(Dataset entries)

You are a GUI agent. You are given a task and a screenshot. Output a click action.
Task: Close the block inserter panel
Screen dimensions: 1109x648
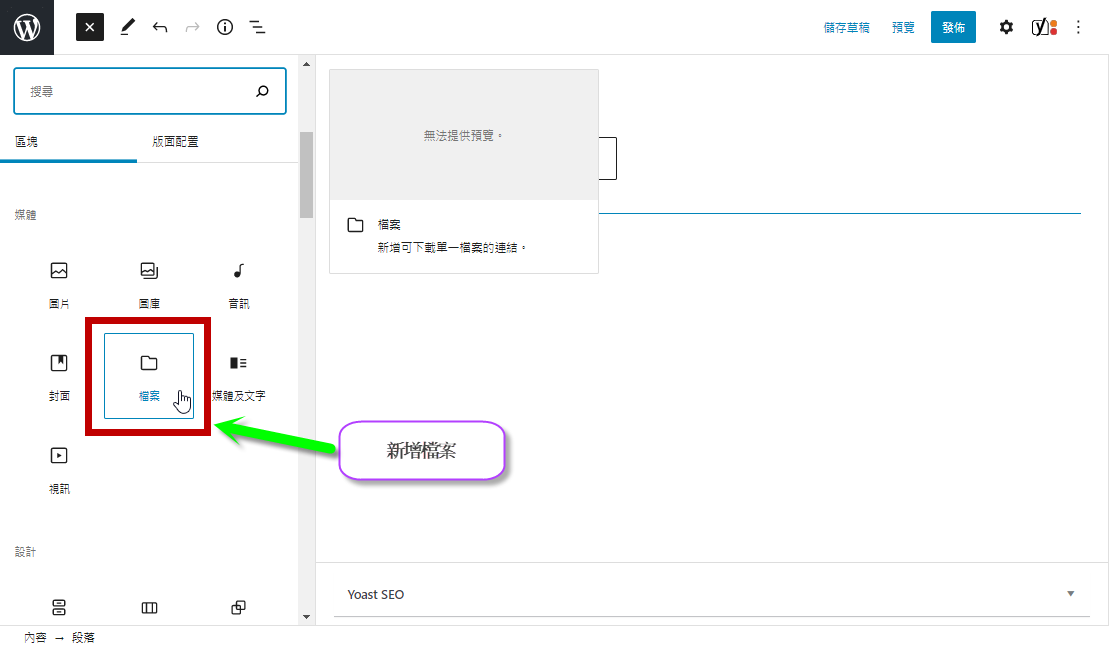click(x=90, y=27)
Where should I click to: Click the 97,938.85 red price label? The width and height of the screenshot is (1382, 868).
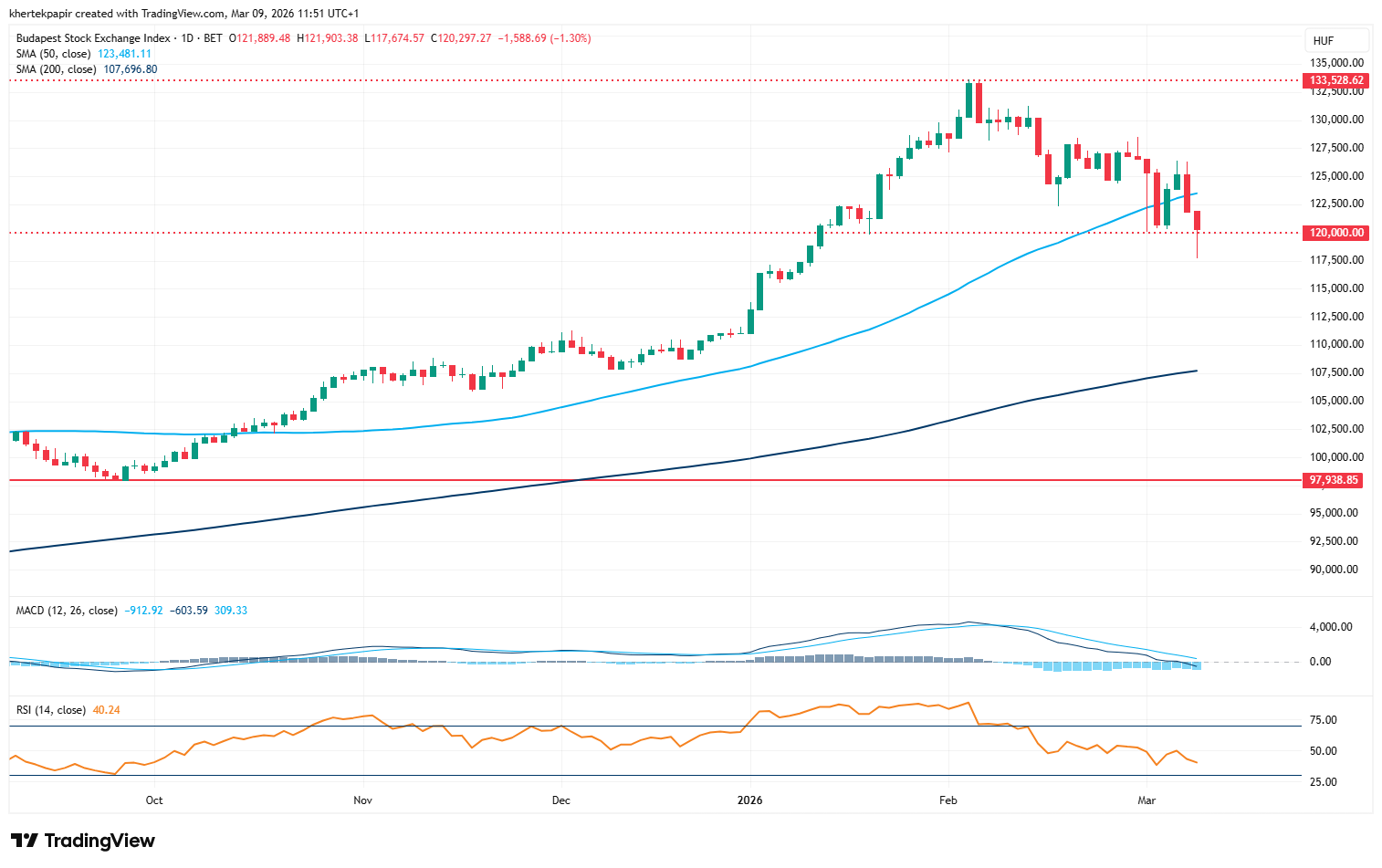click(1334, 480)
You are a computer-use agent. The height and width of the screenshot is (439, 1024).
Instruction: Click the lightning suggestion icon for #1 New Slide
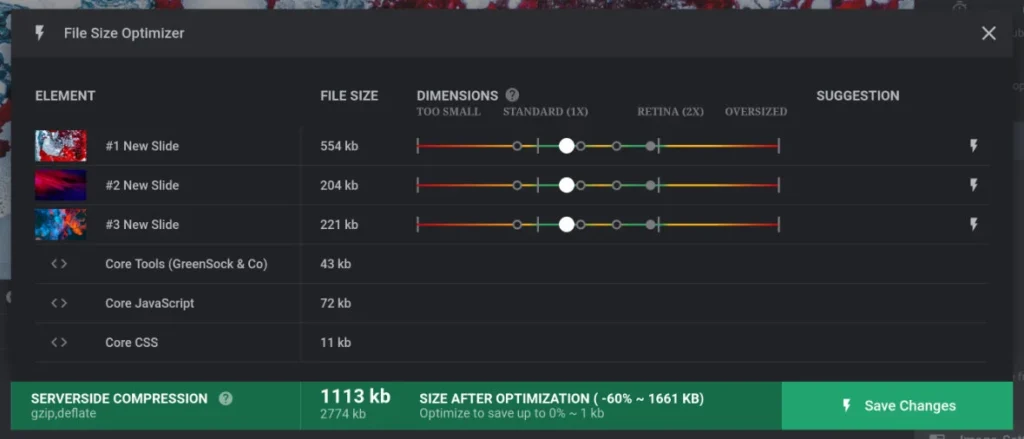coord(974,146)
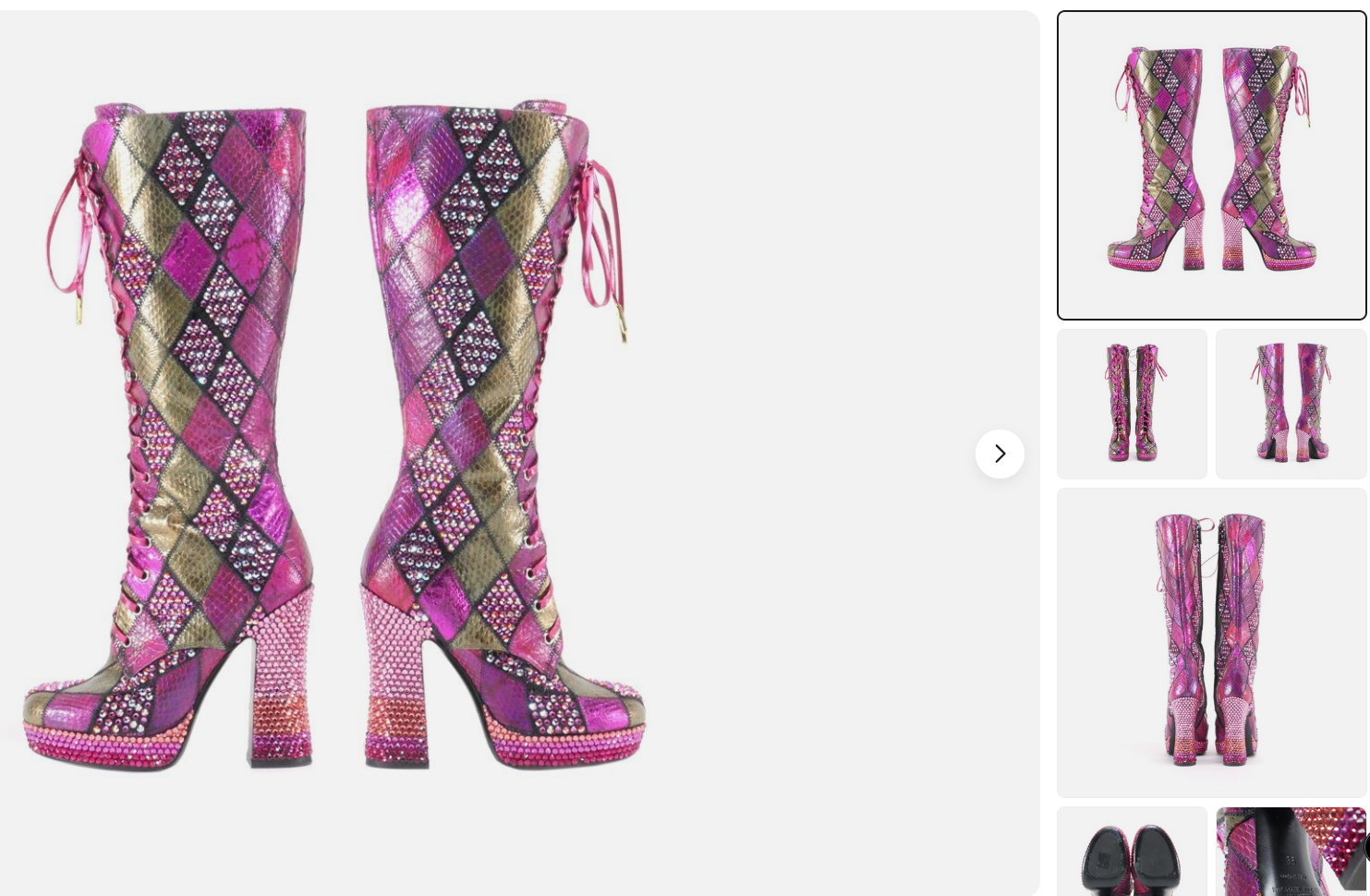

**Exercise details**.
Reproduce the entries above exactly. Do not include the images.

**Task result**.
You are a GUI agent. You are given a task and a screenshot. Output a click action.
Task: Close the block inserter panel
Screen dimensions: 1109x648
click(x=90, y=27)
Where should I click to: Click the 97,938.85 red price label? The width and height of the screenshot is (1382, 868).
click(1334, 480)
You are a computer-use agent. The height and width of the screenshot is (439, 1024).
Instruction: Click the lightning suggestion icon for #1 New Slide
coord(974,146)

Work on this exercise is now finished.